▶ [WHAT IS BEING ASKED]: Find every line in the records that holds the string "heading". Copy each one.

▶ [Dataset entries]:
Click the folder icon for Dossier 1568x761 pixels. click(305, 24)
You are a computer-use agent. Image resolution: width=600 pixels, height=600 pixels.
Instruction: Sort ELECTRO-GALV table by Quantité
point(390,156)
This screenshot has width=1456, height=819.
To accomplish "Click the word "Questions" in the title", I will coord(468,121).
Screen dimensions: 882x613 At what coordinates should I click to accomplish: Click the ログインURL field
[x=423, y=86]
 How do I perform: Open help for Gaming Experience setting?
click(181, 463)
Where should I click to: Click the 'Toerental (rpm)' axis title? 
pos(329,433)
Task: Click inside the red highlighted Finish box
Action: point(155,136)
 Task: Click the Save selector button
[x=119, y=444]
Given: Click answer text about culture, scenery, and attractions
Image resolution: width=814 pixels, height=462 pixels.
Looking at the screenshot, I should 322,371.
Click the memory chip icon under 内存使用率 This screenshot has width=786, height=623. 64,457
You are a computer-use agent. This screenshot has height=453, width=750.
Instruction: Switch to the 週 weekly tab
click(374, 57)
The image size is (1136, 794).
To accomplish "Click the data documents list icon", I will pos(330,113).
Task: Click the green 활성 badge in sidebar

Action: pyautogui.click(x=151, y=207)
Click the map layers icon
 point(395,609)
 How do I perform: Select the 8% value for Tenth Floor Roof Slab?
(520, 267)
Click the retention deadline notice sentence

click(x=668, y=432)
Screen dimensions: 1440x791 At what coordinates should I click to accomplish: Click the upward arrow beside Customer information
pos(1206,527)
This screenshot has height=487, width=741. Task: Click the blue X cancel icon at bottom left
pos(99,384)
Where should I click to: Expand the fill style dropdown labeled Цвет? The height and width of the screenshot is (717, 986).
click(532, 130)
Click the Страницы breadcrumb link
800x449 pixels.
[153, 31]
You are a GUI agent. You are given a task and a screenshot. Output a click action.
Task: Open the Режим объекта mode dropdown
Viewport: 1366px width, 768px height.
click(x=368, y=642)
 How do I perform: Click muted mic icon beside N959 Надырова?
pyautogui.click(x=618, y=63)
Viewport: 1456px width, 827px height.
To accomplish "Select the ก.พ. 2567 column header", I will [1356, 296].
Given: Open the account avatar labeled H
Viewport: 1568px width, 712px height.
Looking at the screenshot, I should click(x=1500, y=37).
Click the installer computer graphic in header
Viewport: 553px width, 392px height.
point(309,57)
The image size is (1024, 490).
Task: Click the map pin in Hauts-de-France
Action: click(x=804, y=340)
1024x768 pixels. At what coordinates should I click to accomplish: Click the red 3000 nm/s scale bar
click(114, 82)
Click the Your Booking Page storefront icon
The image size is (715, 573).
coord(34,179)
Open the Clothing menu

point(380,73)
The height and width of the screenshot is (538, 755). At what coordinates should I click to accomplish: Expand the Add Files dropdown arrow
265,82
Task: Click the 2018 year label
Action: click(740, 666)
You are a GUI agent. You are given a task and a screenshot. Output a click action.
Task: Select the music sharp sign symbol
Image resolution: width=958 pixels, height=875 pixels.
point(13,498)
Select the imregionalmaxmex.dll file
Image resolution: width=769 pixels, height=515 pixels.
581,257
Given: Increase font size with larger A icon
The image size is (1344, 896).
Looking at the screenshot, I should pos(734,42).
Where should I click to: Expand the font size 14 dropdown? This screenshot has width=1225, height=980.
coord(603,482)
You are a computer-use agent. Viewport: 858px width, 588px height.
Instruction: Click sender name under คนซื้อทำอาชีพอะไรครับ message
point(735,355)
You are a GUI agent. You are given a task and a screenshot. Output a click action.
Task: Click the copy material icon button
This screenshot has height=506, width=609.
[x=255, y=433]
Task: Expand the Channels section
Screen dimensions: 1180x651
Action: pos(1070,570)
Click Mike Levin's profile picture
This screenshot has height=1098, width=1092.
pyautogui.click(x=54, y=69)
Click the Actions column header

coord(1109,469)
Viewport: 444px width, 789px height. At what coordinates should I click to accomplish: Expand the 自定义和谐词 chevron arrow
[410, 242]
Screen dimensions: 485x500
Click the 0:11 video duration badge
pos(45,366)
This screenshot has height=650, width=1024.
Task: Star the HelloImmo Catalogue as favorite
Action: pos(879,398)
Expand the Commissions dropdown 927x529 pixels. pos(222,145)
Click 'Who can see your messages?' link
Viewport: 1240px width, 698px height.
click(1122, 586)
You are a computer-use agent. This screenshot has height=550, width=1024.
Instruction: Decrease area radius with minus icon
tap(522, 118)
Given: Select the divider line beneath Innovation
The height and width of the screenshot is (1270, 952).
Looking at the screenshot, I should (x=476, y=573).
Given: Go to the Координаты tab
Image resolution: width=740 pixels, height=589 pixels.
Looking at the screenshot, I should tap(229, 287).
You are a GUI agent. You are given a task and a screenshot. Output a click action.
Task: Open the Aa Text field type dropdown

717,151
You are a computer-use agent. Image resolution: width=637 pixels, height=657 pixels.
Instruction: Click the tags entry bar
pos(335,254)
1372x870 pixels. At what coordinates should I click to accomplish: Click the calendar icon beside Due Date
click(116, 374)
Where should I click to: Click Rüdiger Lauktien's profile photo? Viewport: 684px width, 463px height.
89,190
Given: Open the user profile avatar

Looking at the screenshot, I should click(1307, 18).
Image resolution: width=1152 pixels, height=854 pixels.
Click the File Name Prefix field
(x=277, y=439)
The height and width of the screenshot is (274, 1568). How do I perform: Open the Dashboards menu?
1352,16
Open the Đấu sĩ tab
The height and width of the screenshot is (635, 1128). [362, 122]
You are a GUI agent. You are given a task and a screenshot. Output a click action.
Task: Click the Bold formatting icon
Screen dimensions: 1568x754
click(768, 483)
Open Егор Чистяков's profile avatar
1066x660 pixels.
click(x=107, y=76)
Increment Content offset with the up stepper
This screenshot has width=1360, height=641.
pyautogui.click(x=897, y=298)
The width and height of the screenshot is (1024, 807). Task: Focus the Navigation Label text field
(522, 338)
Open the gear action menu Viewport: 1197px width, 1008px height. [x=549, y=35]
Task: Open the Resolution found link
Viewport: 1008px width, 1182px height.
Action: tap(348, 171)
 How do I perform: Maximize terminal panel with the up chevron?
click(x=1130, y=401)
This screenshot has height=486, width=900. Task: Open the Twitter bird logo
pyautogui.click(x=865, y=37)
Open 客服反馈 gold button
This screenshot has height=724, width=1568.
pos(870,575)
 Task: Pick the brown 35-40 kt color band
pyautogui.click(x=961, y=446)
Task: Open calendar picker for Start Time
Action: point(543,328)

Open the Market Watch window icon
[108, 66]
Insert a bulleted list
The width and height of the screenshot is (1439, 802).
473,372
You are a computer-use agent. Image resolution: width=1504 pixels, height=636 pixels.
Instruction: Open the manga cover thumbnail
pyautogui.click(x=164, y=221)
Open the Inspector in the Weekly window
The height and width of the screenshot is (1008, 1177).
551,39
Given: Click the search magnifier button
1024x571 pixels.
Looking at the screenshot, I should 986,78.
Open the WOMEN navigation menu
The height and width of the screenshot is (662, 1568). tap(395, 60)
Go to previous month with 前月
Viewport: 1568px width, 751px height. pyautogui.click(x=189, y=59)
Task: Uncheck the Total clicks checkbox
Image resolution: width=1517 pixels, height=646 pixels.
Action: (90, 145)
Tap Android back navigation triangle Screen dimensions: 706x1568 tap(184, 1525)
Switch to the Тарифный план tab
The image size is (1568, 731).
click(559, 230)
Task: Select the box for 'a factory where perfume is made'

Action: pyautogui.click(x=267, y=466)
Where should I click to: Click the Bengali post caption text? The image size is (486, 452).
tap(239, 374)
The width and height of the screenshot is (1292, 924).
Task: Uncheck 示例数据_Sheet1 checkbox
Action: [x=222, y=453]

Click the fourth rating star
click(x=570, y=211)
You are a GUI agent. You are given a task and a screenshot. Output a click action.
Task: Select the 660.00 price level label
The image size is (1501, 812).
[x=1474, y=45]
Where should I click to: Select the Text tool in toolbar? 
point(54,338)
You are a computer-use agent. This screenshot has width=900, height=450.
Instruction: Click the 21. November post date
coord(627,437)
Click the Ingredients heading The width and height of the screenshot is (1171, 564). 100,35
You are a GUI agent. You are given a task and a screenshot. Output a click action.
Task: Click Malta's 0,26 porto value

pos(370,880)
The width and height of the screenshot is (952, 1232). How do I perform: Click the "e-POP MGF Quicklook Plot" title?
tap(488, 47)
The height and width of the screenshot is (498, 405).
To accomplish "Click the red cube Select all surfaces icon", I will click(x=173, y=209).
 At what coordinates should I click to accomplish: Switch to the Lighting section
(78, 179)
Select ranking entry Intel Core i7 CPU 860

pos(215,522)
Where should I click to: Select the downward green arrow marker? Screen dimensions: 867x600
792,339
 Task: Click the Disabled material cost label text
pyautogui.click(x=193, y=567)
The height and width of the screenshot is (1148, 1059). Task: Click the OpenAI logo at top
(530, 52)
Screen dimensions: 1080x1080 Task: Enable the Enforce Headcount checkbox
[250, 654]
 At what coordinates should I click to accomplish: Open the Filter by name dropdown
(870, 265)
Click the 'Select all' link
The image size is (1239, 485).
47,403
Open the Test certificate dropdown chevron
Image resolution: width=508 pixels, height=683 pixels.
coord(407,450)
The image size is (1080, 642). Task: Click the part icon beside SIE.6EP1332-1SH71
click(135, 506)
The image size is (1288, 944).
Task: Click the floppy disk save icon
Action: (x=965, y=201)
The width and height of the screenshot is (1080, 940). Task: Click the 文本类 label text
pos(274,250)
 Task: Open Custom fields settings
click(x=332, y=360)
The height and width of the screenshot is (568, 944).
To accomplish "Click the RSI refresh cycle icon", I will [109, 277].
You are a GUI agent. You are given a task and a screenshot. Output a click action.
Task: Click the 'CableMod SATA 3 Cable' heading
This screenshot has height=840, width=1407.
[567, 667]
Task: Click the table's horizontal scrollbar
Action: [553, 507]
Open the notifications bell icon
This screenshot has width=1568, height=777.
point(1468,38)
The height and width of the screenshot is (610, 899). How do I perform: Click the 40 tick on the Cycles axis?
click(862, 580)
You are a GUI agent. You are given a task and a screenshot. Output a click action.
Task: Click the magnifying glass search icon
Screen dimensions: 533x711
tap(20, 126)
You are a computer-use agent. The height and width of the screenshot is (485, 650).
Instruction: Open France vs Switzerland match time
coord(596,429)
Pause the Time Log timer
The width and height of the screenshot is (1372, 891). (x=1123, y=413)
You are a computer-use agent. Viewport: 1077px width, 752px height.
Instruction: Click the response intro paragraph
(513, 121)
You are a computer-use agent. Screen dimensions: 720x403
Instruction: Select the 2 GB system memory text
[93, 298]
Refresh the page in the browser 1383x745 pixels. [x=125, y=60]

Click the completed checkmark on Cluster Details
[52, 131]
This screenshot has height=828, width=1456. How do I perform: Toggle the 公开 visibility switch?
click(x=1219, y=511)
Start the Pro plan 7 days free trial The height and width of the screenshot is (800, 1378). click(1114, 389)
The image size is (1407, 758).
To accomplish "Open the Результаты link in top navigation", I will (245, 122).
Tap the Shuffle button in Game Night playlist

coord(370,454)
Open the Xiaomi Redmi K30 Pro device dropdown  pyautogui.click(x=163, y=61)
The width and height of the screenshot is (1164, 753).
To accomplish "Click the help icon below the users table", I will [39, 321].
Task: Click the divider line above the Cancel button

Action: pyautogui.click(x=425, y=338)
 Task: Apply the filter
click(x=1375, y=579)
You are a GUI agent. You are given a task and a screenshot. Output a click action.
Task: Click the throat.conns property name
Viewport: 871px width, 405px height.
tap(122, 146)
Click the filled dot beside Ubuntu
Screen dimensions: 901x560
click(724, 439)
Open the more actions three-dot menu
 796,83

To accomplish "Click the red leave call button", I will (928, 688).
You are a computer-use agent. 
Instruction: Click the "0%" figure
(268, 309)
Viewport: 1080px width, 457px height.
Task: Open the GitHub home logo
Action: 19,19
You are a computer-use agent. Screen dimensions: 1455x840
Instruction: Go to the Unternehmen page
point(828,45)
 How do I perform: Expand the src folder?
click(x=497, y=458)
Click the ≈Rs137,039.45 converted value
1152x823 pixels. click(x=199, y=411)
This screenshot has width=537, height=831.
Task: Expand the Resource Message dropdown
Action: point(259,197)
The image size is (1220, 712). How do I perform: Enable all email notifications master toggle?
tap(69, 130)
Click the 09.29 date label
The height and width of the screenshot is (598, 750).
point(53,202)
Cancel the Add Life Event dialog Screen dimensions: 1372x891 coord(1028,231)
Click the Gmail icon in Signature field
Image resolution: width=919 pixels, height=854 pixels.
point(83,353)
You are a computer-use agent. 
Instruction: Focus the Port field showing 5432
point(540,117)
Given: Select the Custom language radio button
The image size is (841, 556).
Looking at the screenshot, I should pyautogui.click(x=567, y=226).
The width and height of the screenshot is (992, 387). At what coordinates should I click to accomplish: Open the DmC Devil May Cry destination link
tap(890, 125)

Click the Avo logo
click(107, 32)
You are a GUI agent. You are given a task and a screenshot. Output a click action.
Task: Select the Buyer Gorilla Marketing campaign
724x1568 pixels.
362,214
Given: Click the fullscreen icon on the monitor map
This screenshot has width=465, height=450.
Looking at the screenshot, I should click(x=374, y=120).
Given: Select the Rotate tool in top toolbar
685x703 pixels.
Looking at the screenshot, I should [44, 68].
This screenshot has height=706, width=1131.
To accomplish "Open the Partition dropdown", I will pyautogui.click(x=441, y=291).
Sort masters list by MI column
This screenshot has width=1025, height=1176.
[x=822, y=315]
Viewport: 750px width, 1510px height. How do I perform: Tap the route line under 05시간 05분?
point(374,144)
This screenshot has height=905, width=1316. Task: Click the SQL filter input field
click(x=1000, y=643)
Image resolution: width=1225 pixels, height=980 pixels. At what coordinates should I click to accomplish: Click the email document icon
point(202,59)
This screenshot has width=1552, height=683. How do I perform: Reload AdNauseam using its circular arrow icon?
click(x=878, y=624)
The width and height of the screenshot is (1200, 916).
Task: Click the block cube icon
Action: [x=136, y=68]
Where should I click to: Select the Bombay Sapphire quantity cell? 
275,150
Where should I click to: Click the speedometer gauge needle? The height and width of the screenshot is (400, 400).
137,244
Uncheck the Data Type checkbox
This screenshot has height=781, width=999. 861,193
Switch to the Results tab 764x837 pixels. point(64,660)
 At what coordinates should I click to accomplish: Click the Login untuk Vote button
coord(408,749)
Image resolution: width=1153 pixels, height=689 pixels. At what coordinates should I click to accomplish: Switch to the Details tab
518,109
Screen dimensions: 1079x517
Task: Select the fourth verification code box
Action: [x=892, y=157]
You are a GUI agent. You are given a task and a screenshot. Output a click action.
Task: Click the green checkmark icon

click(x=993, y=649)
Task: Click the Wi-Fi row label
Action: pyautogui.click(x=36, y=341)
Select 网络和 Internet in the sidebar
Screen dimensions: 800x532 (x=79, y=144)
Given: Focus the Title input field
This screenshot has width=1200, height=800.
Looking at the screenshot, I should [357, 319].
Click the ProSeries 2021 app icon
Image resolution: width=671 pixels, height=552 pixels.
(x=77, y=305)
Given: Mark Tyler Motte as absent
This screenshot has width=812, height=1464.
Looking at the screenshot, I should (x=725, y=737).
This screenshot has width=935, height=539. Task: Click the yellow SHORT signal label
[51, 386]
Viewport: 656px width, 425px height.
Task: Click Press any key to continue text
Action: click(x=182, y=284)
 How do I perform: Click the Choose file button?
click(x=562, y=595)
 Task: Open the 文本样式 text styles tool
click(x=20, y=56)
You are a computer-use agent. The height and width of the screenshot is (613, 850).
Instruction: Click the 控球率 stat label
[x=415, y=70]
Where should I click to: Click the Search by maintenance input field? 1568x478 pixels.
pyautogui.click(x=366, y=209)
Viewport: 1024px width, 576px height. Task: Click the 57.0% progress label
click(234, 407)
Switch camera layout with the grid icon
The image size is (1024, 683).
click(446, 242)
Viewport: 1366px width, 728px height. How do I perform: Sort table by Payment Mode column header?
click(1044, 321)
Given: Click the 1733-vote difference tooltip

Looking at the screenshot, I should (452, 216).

▶ [ANSWER SPACE]:
Click the Ingredients heading The width and height of the screenshot is (1171, 564). 100,35
Task: Click the 'CableMod SATA 3 Cable' heading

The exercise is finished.